William Nelson Biography 2

William Nelson – A précis of his life’s work

Great Energy & versatility & versability

Came out to take up land

Bought a property at Kereru (Poporangi)

Afterwards took up “Arlington”, where owing to a 50% drop in price of wool the brothers (Fred & William) lost their patrimony.

With the aid of friends, purchased two thousand acres at Mangateretere.  Here they started a flax mill in 1869.  Price of flax dropped, mill closed.

Returned to England in 1872 leaving Fred to look after Mangateretere & the stud Lincoln stock.

Engaged in the gelatine business with his brothers George & Montague.

In 1880 returned to NZ and started the Boiling Down and Meat Processing Works at Tomoana under the style of Nelson Bros. and Williams (J.N.W.)

In 1882 started in 1883 built the Freezing Works.

In 1884 “Maxwell Lea” – now Waikoko – was purchased from Robert Wellwood together with two hundred acres of land, embracing the Showground and the Warwick & Kenilworth Road areas.

In 1887 infrequent conferences re damming Waipawa River

In the Strike of 1890 he formed the “Free Association of Employers & Workmen of Hawkes Bay.”

In 1893 started J.& J. Niven & Co.

In 1901 he embarked on the Reclamation of the Whare-o-maraenui Lagoon, Napier.

1908 First sale of Napier South Sections

Early in the Century was the first Chairman of the Woodford House Board of Directors.

In the “nineties” he took an active part in bringing the Infer Line (now the Port Line) into being.

He was Co-inventor of a patent wool-drier & an invention in connection with Refrig. machinery.

He devoted much time & study to the control of the shingle rivers which menaced the seven thousand acres of the Heretaunga Plain which he at one time farmed.

He & his Company farmed many other properties too.  Dartmoor, Hakowhai, Ayley, Omatua, Glengarry, Tuki Tuki (before it was subdivided), Whenuahou, Otawhao, Mangatoro (part of)

Tomoana

He was indeed a man of many activities.

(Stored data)
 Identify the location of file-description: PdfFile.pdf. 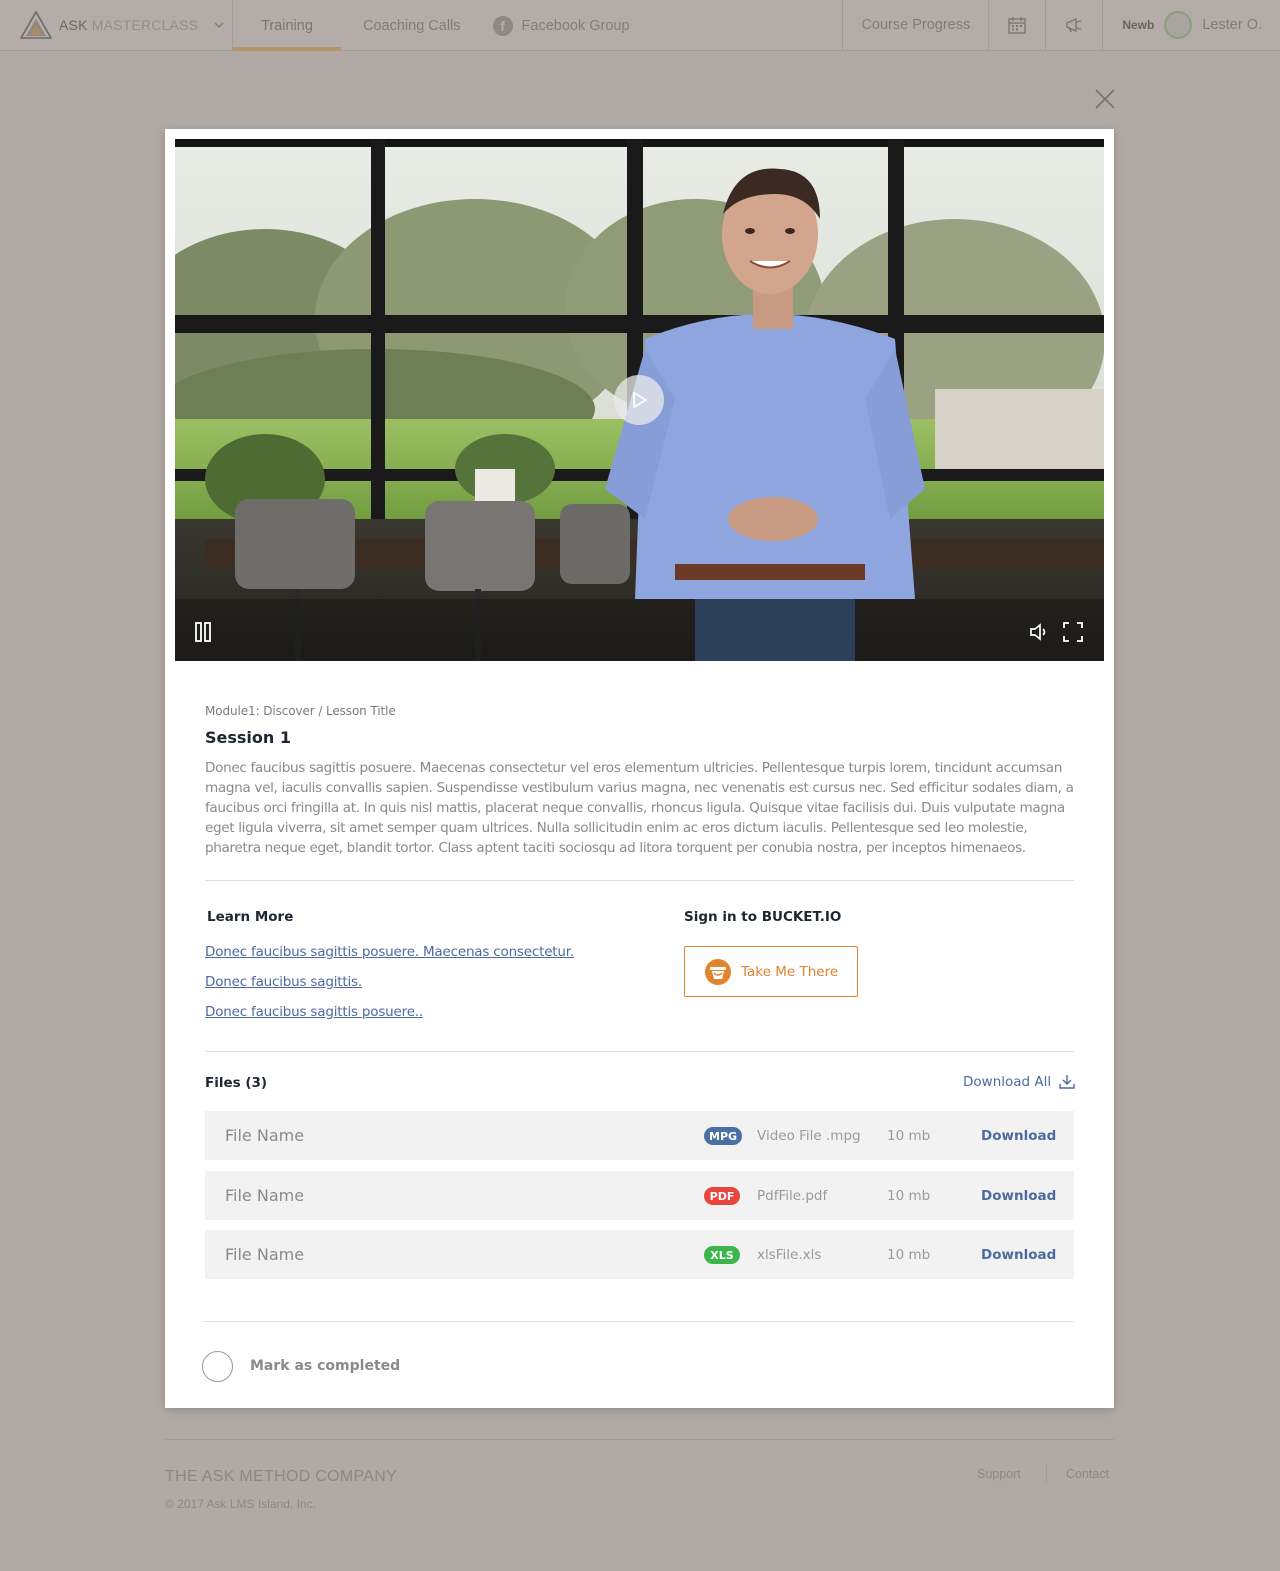
(792, 1196).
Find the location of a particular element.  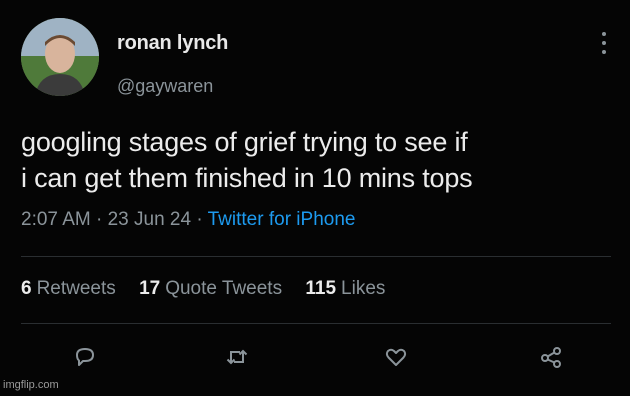

avatar-photo is located at coordinates (60, 57).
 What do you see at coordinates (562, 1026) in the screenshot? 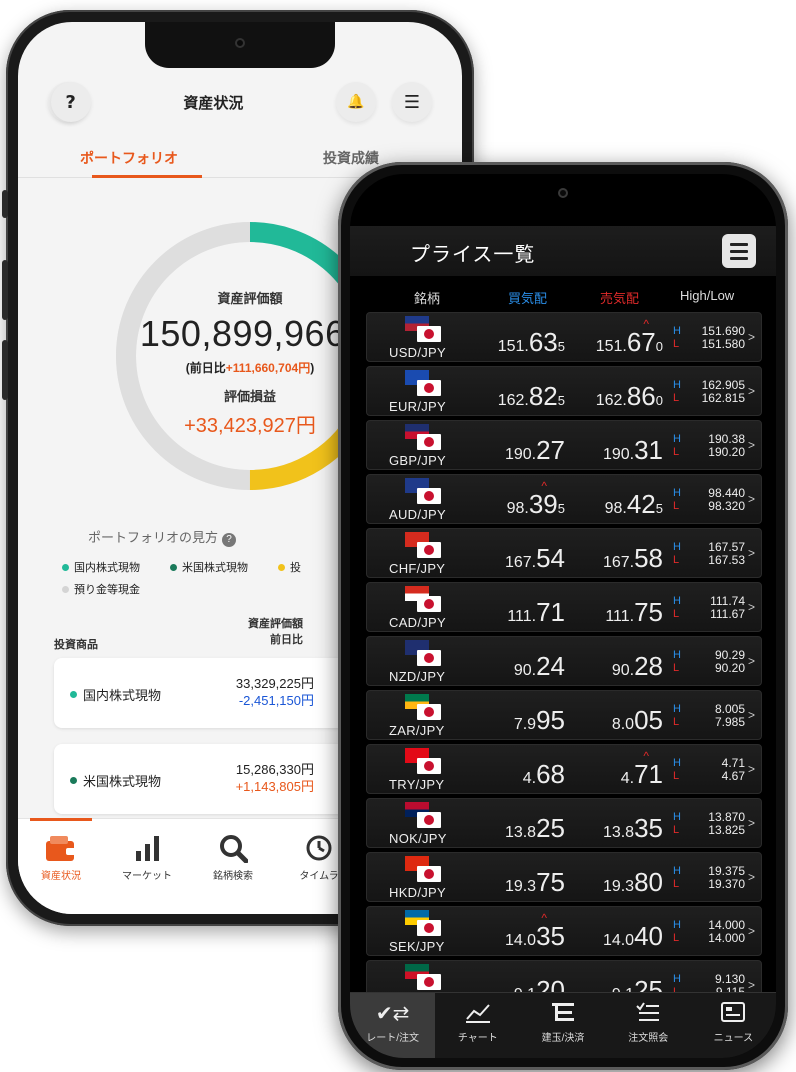
I see `nav-position: 建玉/決済` at bounding box center [562, 1026].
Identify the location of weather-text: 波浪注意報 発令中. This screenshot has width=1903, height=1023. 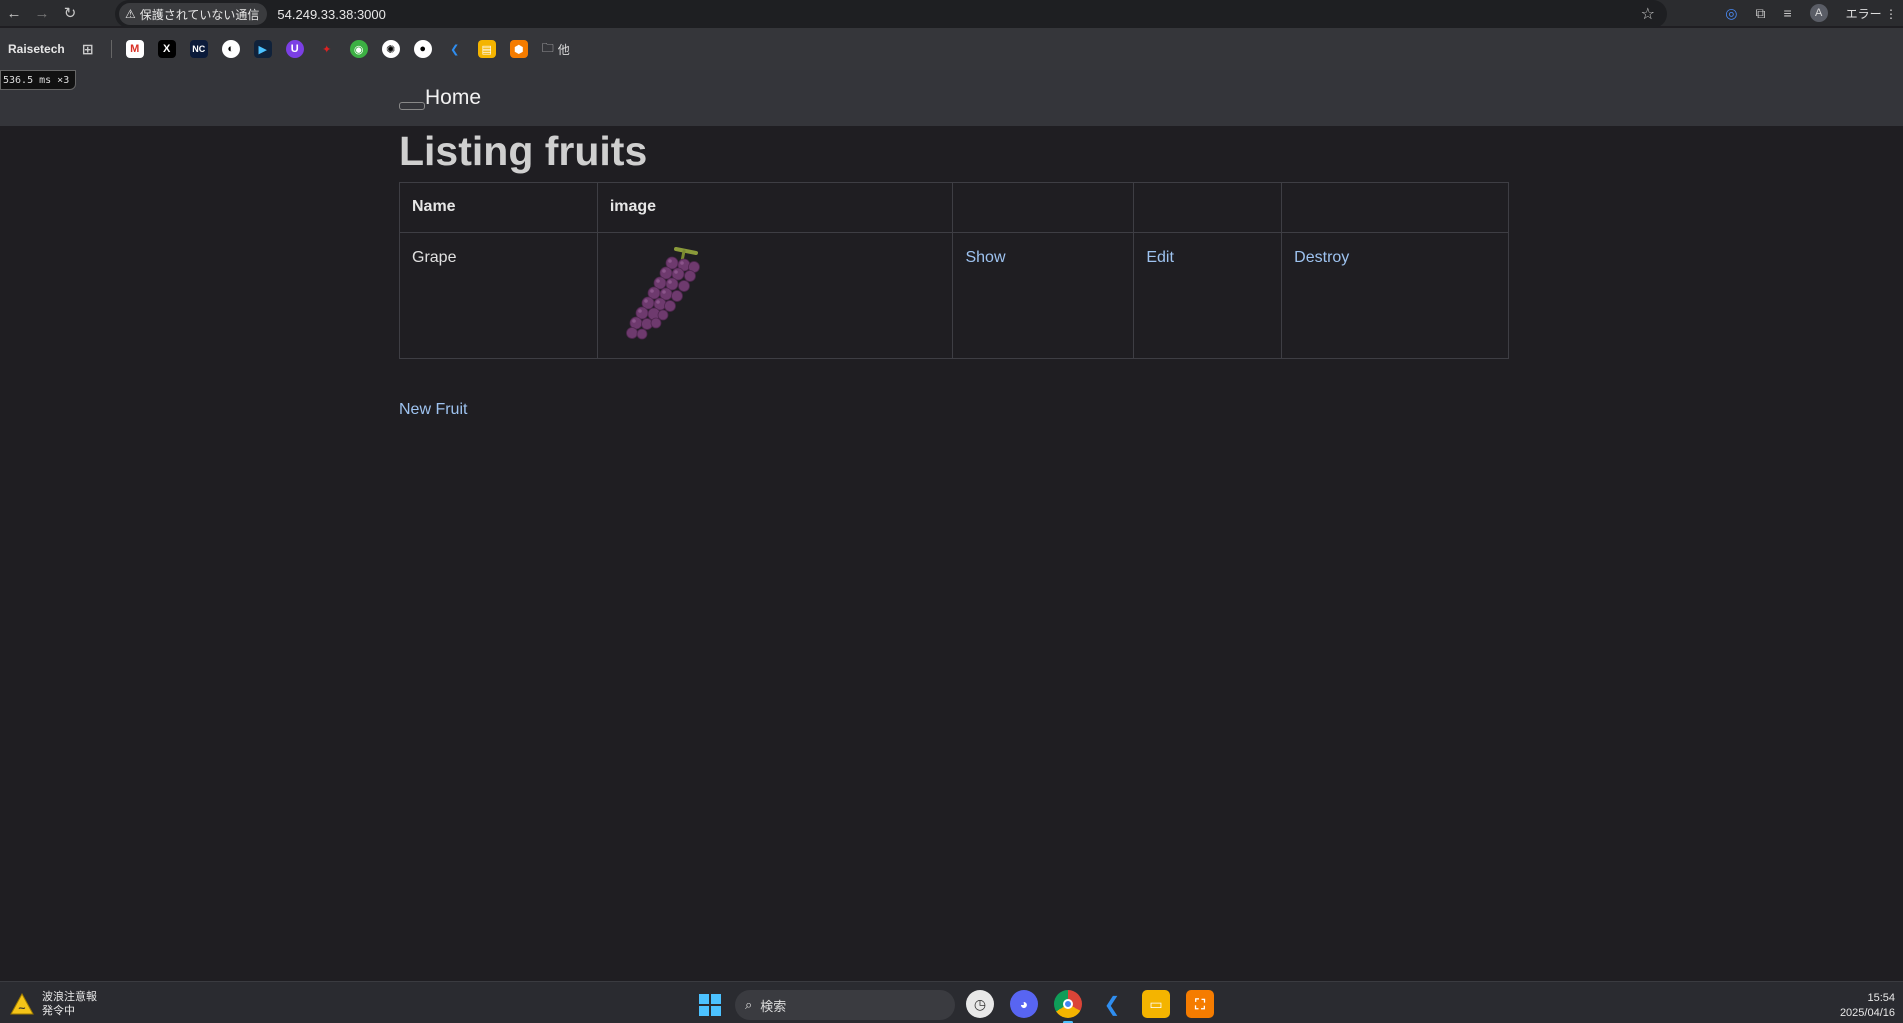
(70, 1004).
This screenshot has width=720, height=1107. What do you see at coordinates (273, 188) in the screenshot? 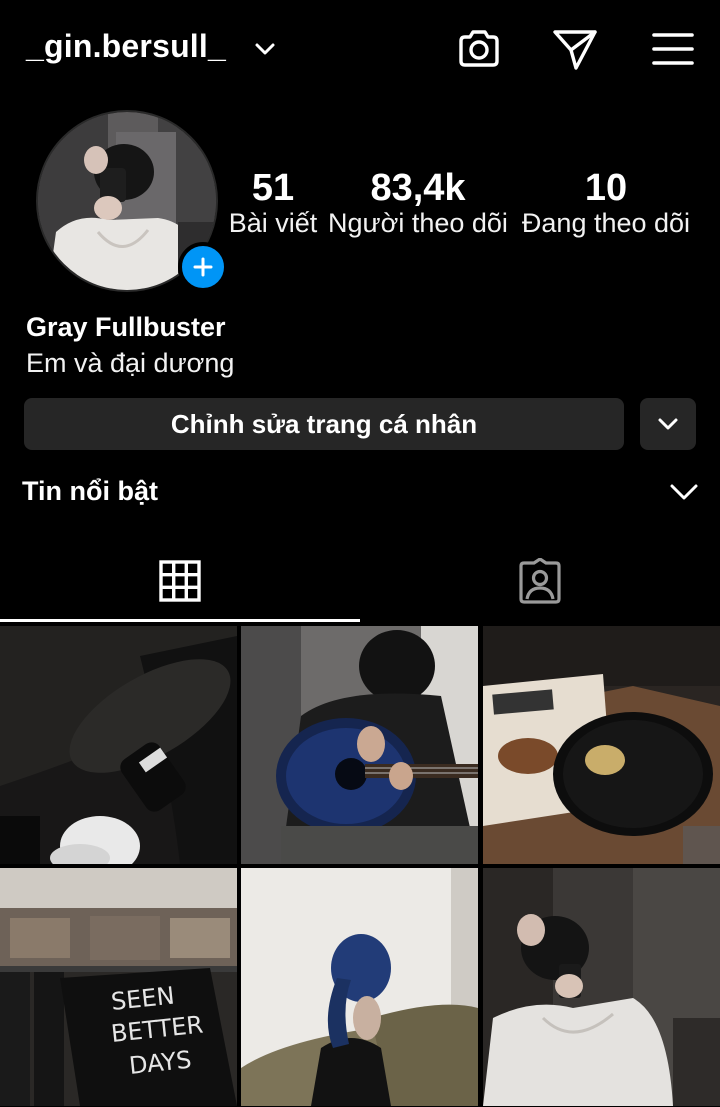
I see `posts-count: 51` at bounding box center [273, 188].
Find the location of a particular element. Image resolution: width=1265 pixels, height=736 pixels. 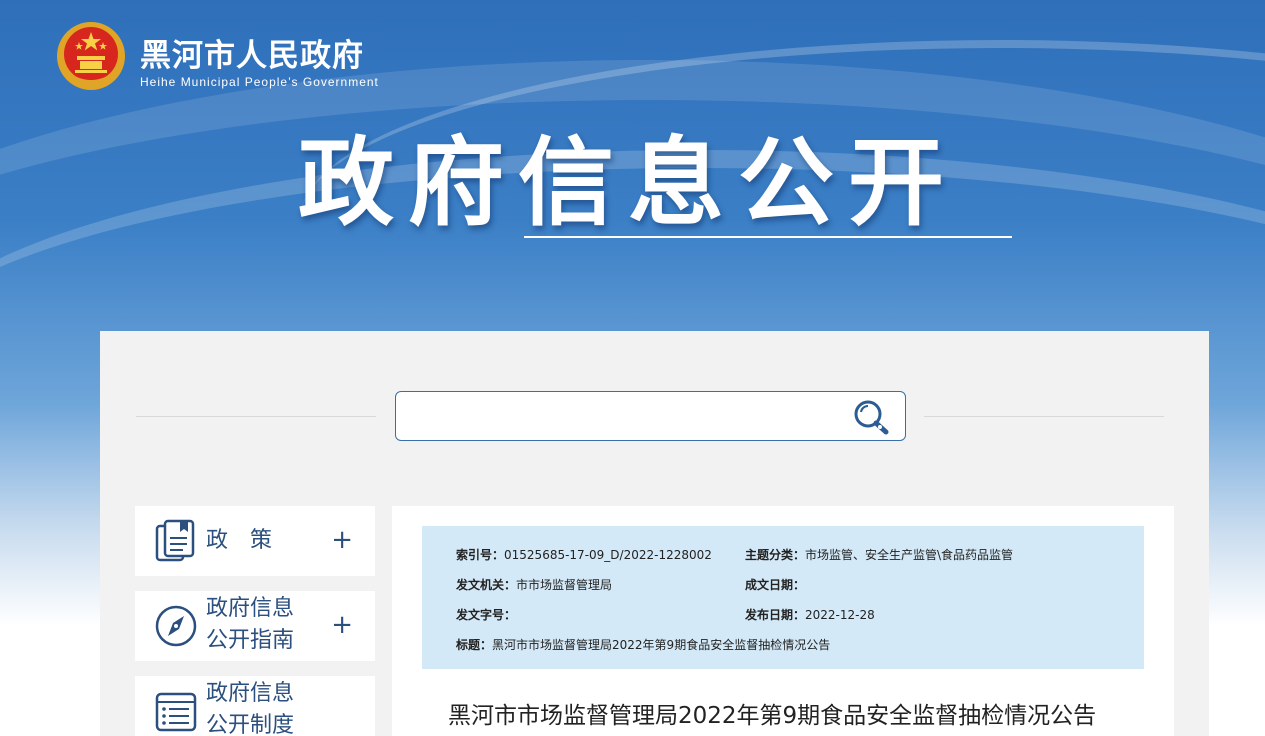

◆ EXERCISES TO COMPLETE ◆
1. According to the précis of William Nelson's life, in what year did he and his brother start a flax mill at Mangateretere?
2. Render part of the stored data entries as a JSON list of strings, one string per line, leaving out blank lines and any pictures. Begin at the line that contains "What do you see at coordinates (562, 1026)" and stop after the final line of the entries.

◆ WRITTEN ANSWERS ◆
1. 1869

2.
[
  " What do you see at coordinates (562, 1026) in the screenshot? ",
  "I see `nav-position: 建玉/決済` at bounding box center [562, 1026].",
  "Identify the location of weather-text: 波浪注意報 発令中. This screenshot has width=1903, height=1023. ",
  "(70, 1004).",
  "This screenshot has width=720, height=1107. What do you see at coordinates (273, 188) in the screenshot? ",
  "I see `posts-count: 51` at bounding box center [273, 188].",
  "Find the location of a particular element. Image resolution: width=1265 pixels, height=736 pixels. "
]